Die Niersjunker
Johann Kösters (1897-1987) fasste im Jahre 1944 seine Recherche, die er über die historischen Ereignisse in Wetten zur Zeit der Niersjunker angestellt hatte, in dem vorstehenden Bericht zusammen.
In meiner Jugend habe ich in einem alten Buch folgende Zeilen gelesen:
Am Flüsschen Niers, im Gelderland,
Wohnt ein Geschlecht, „Junker“ genannt.
Die schmausen und prassen,
Die saufen und spassen,
Besitzen kein Geld,
Sind schuldig aller Welt.
Johann Kösters:
Es hat mich immer interessiert, über diese merkwürdige Zunft etwas Näheres zu erfahren, zumal sich in unserer Gemeinde noch viele Bauernhöfe befinden, die als ehemalige Junkersitze zu bezeichnen sind. Die Anfänge des Junkertums liegen gegen Ende des 16. Jahrhunderts. Zunächst wollen wir einmal untersuchen, wes Geistes Kind diese so genannten Junker waren, woher sie stammten und wie sie ihr Regiment ausübten.
Im Jahre 1578 hatten die Generalstaaten die Herrschaft über das Herzogtum Geldern übernommen. Unser Heimatgebiet wurde nun der Tummelplatz langjähriger Kriege. Soldaten aus aller Herren Länder drangsalierten die Bevölkerung. Brennend und sengend zogen sie durch die Dörfer und reichgesegneten Fluren des Gelderlandes, raubten und mordete und verübten in ihrer wilden Zügellosigkeit die schändlichsten Verbrechen. Die Bevölkerung flüchtete aus den Dörfern. Der Bauer verließ seinen Hof. Das Land blieb unbebaut. Ausdrücklich heißt es, dass die Ländereien im Kirchspiel Wetten von 1582 bis 1594, also 12 Jahre lang, nicht mehr bebaut wurden. Die heute noch bestehenden Höfe: Dierforth, Dam, Caelsters, Overfeld, Bremm, Paßmann, Wey, Bollen, Maes und Toesram lagen gänzlich verwildert. Die Besitzer waren geflohen. Ginster und Birken und wildes Strauchwerk wuchsen auf den ehedem fruchtbaren Äckern. Wilde Tiere, Schweine und Wölfe, fanden dort ihren Unterschlupf. Die herrenlosen Güter gerieten nach und nach in fremde Hände.

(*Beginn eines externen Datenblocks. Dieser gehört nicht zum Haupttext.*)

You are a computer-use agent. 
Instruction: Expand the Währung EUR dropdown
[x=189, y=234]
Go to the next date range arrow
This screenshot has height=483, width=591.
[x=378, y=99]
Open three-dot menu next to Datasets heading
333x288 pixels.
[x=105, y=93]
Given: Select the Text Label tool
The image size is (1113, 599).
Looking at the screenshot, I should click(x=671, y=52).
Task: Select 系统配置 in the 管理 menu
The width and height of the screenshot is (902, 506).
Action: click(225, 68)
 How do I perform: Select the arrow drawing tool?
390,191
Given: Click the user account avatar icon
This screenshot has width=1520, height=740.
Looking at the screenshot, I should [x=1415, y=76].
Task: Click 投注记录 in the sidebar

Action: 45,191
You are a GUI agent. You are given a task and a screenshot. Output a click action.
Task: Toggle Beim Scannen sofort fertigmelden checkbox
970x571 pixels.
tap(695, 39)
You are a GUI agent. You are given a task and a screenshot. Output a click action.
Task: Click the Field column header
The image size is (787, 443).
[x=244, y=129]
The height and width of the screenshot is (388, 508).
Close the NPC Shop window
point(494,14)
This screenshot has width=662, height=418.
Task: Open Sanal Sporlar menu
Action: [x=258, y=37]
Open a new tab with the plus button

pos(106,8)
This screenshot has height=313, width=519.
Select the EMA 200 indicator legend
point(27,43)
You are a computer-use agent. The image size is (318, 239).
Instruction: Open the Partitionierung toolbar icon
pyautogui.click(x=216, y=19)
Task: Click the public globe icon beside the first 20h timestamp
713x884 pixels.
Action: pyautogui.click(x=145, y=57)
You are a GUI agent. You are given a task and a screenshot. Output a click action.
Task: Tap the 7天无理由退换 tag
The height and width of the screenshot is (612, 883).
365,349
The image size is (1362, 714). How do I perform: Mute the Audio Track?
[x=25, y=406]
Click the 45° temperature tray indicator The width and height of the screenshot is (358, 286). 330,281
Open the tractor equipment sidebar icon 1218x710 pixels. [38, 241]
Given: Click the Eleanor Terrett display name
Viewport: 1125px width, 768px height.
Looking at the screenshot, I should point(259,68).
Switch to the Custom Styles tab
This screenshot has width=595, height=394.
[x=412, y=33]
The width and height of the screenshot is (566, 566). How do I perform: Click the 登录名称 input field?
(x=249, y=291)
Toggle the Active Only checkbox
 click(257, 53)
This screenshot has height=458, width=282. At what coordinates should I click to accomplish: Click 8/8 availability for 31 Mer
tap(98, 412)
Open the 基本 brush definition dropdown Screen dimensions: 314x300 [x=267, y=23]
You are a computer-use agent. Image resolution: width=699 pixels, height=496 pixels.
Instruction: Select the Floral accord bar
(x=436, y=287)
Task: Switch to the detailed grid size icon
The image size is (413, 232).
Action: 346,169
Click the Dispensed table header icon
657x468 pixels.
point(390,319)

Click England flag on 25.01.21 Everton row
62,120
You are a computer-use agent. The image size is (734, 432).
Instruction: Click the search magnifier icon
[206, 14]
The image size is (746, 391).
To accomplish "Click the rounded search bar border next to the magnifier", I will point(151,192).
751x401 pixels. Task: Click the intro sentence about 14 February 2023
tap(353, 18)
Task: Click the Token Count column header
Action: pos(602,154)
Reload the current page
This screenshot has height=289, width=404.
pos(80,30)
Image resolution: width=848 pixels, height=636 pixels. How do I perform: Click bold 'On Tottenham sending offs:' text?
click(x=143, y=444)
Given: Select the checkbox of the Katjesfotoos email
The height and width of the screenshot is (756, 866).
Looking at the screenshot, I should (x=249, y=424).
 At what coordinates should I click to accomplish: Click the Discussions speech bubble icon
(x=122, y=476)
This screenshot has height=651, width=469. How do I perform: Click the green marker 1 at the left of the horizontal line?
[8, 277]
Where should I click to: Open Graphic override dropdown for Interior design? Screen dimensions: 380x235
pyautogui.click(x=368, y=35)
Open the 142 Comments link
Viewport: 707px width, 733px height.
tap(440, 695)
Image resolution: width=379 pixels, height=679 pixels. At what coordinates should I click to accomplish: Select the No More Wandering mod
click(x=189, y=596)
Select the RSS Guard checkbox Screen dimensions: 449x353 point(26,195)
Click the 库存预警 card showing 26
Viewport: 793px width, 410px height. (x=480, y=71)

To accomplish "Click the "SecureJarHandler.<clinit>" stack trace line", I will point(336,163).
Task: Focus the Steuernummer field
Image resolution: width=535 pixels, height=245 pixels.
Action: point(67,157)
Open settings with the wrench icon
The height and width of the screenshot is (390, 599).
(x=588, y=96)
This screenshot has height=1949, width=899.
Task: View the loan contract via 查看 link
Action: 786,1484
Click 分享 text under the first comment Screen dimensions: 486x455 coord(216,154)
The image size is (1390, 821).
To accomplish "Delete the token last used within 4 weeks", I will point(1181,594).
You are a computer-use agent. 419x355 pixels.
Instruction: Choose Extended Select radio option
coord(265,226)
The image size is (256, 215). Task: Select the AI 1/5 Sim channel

Als neue Herren finden wir in der Mehrzahl verarmte, landesfremde Elemente, Offiziere und Soldaten, die sich mit Gewalt oder gegen Zahlung eines lächerlichen Kaufpreises in den Besitz der verlassenen Höfe setzten und dort ein ausschweifendes Leben führten. Sie wandelten vielfach die Wohnsitze in kleine „Ritterburgen“ um, befestigten dieselben durch Gräben und Dämme und starke Türme. Mit Vorliebe wählten sie ihre Wohnsitze am Flussbett der Niers, weil sie hier durch die Beschaffenheit des Geländes und die zahlreichen Wassergräben einen natürlichen und ausgezeichneten Schutz für ihr unritterliches Handwerk fanden. Den Pflug verstanden sie nicht zu führen, desto besser aber das Schwert. Die Bevölkerung ging diesen „Junkern“ – wie sie im Volksmund genannt wurden – weit aus dem Wege. Sie fürchtete diese rauflustige Gesellschaft und hasste ihr brutales Regiment.
Unser Dorfbrunnen
Franz-Bernd Kösters (†03.08.2005)
Zur Würdigung dieser historischen Ereignisse hatte sich der Heimatausschuss in Verbindung mit den Geselligen Vereinen zum Ziel gesetzt, einen Dorfbrunnen zum Andenken an die Niersjunker zu schaffen. Dieser sollte an einer zentralen Stelle des Dorfes die Erinnerung an diesen wenig rühmlichen Zeitabschnitt lebendig halten. Daher kam als Standort nur der Marktplatz in Frage. Umgesetzt wurde diese Idee dann im Jahre 1998. Der Bildhauer Karl Hoss schuf einen mittelalterlichen Niersjunker, der vollkommen passend zur obigen Beschreibung mit Bierkrug und Messer bewaffnet seiner Wege zieht. Die Bodenplatten rund um den Brunnen zeigen die Embleme der zehn Wettener Vereine. Am Nikolaustag des Jahres 1998 fand die feierliche Einweihung statt, und seitdem lud er viele neugierige Besucher, die den schönen Marktplatz passieren – dank seiner wahrlich nicht alltäglichen Darstellung -, zu einer ausgiebigen Besichtigung ein. Natürlich gibt es in Wetten noch den einen oder anderen Nachfahren der Niersjunker, sodass es nicht weiter verwunderlich ist, die Erinnerung an die Ahnen – durch das seit 1999 alljährlich zum 1. Mai vom Heimatausschuss veranstaltete Brunnenfest – feuchtfröhlich aufrechterhalten wird.